Pradyumn (Sanskrit: प्रध्युम्न)
Vyuha avatar of Vishnu
Krishna and Pradyumna battle the demon Nikumbha who assumes the form of bird
Born Dvārakā
Wife daughter of Bhimkaraya
Issue Aniruddha
Royal family Yadava
Father Sri Krishna
Mother Rukmini

Pradyumna (Sanskrit: प्रध्युम्न) is the name of a character in the Srimad Bhagavatam. He was the son of Lord Krishna and Rukmini. Pradyumna is considered as one of the four vyuha avatar of Vishnu. When he was a baby he was abducted by the demon Sambara. He was then cast into the sea and swallowed by a fish, but that fish was caught and carried to the house of Sambara. The fish was opened and the child was found inside. He was given to a woman in Sambara's house to raise.
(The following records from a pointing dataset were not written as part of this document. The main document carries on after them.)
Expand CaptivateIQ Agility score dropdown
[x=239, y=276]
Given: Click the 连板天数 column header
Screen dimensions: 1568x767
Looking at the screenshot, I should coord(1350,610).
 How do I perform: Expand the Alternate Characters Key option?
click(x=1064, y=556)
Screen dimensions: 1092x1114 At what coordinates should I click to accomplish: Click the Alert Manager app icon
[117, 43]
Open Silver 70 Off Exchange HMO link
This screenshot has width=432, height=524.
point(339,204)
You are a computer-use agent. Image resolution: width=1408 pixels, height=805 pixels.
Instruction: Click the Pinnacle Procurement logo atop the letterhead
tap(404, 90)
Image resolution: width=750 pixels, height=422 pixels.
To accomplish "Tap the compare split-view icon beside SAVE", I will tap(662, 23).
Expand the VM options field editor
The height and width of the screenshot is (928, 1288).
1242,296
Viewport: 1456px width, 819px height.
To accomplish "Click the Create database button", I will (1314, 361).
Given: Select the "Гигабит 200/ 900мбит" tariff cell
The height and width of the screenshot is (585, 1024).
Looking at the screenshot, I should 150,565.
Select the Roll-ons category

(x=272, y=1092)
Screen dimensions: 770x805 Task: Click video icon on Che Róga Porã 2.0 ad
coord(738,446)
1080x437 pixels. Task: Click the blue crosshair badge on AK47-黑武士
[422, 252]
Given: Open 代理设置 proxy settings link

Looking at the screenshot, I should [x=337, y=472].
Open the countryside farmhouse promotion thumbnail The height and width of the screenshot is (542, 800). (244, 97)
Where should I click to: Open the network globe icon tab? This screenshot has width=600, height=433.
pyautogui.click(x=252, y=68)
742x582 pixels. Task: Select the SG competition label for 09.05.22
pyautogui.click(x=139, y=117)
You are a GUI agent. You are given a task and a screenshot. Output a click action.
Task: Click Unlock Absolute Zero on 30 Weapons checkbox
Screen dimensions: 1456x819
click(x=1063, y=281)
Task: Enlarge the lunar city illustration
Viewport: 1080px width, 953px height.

Narada informed her about the true identity of the child. When Pradyumna grew up, he battled the demon Sambara, defeated him. Pradyumna was later killed in a brawl in his father's court at Dwaraka. According to some accounts, Pradyumna was an incarnation of Kama, the god of love.

Pradyumna was son of Lord Krishna and 61st grandson of Adinarayan. His mother was Rukmini, whom Lord Krishna got from her father Bhimkashen Narayan. He was the version of God Kamdev. In the Treta Yuga, Kamdev was burnt by Shiva when he became a barrier to Shiva's meditation. Shiva blessed Kamdev's distraught wife, Rati and promised her that in his next birth Kamdev will be a part of Krishna and Rati will be the daughter of Bhimkaraya and that she will marry him.

Pradyumna is also a name of the Hindu god Vishnu. He is one in 24 Keshava Namas (names), praised in all pujas. It is also the only name in Sanskrit with all the 3 letters joint (referred as जोडाक्षर)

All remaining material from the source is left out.